ダークフレームがあれば②のボタンから同じように選択することができます。
準備ができたら④のボタンを押すと比較明合成が始まります。比較明合成の様子は動画のように星が動いてるのが確認できると思います。
⑤⑥⑦⑧のボタンを使って拡大、縮小してみておかしなところがないかチェックしてみましょう。
意図にそぐわない写真があればチェックボタンをクリックすることで合成の写真から除外することができます。

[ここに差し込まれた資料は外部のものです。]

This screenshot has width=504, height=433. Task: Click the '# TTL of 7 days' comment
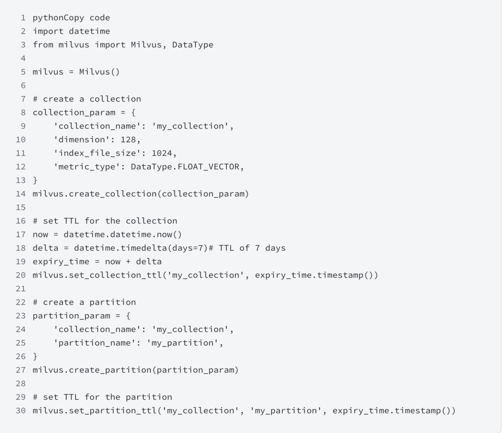tap(247, 248)
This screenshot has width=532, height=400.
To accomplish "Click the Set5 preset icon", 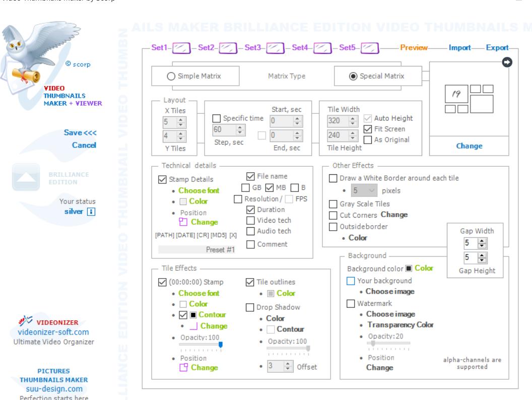I will [x=370, y=48].
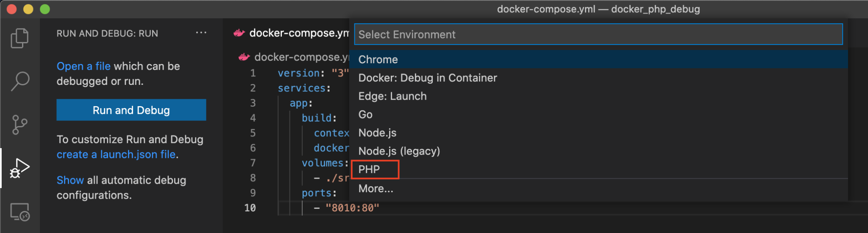Follow the 'Open a file' link
The width and height of the screenshot is (868, 233).
pos(83,66)
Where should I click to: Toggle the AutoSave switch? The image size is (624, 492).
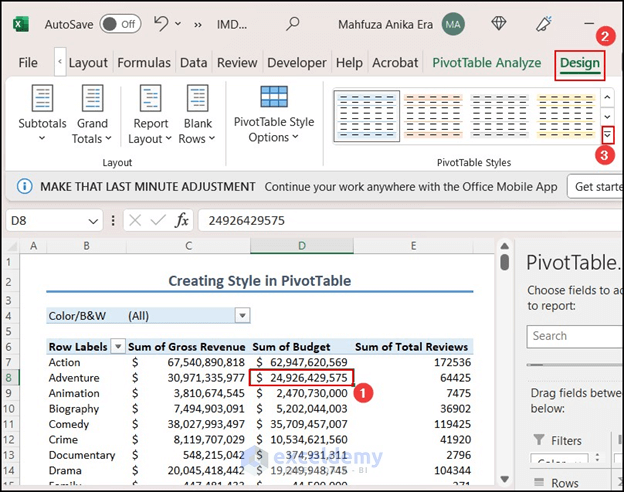tap(120, 23)
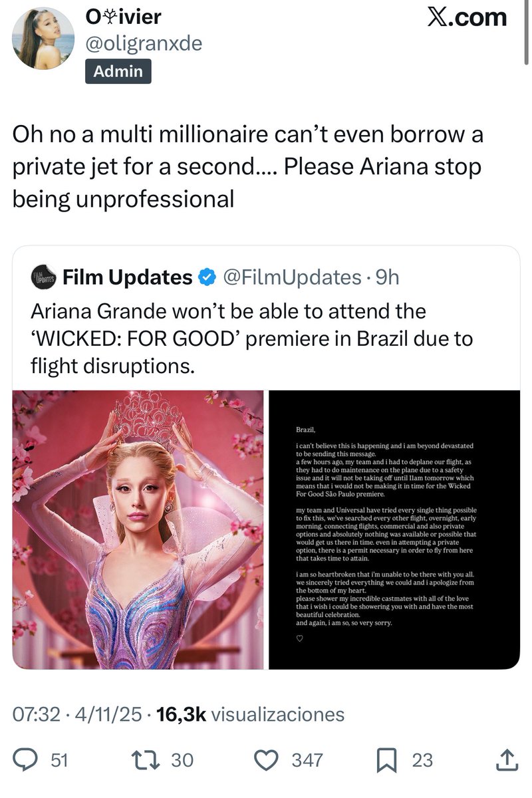Screen dimensions: 532x798
Task: Tap the repost arrows icon
Action: pos(144,760)
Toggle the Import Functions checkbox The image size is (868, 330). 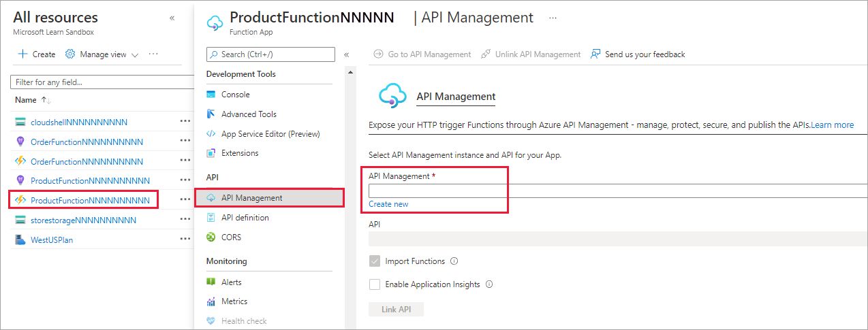375,261
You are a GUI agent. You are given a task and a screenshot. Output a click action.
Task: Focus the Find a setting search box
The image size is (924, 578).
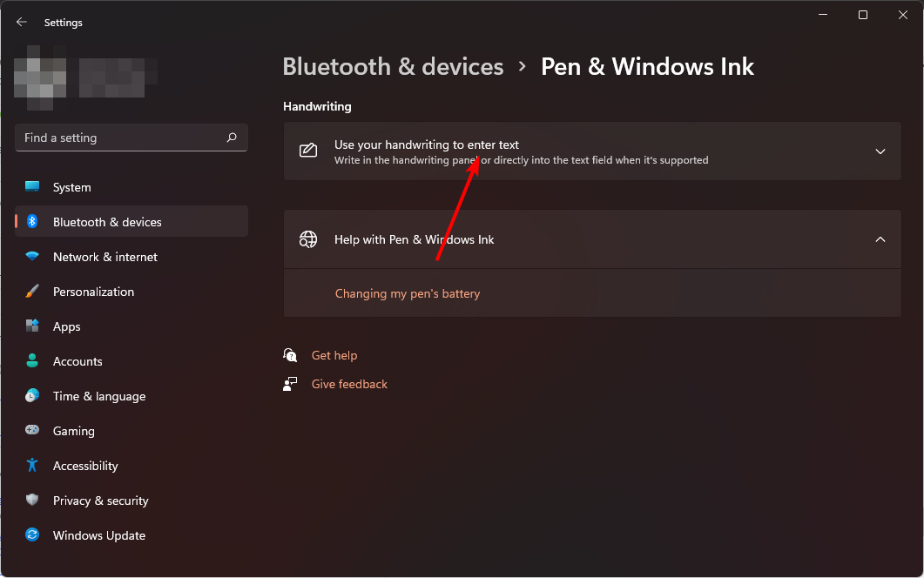(120, 138)
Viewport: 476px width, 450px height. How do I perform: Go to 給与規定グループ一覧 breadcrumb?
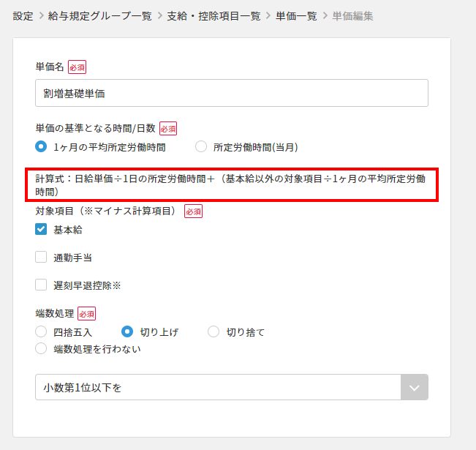click(x=98, y=15)
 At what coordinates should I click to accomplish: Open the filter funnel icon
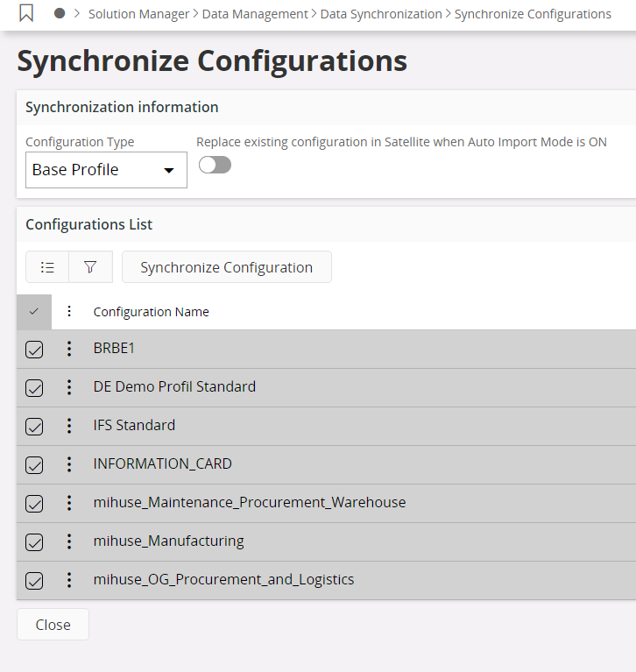(90, 267)
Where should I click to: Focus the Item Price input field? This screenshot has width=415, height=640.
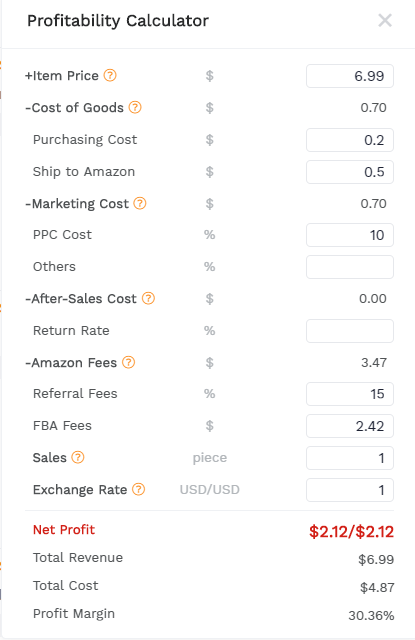point(350,76)
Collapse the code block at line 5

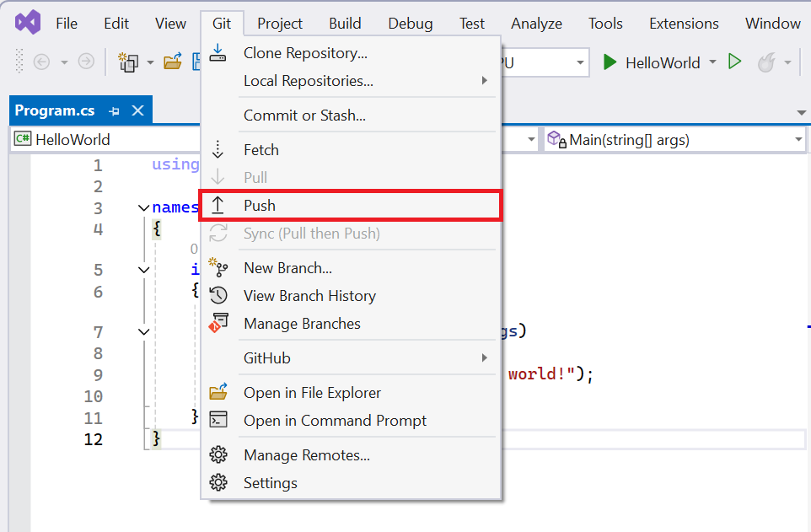(143, 268)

星の写真なら余程のことがないかぎり使いませんが 例えばホタルの写真などでは露光中に車が通りすぎたり、意図しない光が紛れ込んだりすることがあるので1枚1枚確認しましょう。
比較明合成した写真
StarStaXで実際に比較明合成したのがコチラの写真になります。
気に入った結果になったのなら③のボタンで完成したイメージを任意のフォルダに保存することができます。
まとめ
英語のソフトとうことで若干取っ付きにくい部分がありますが、実際使用するとかなり直感的に使うことができると思います。
Macで比較明合成するならこのソフトでほぼ一択ではないでしょうか。
コンポジット撮影も難しそうに思えますがやってみれば意外に簡単ですし、できあがる絵は普段目にできない幻想的な写真になるので非常に楽しいです。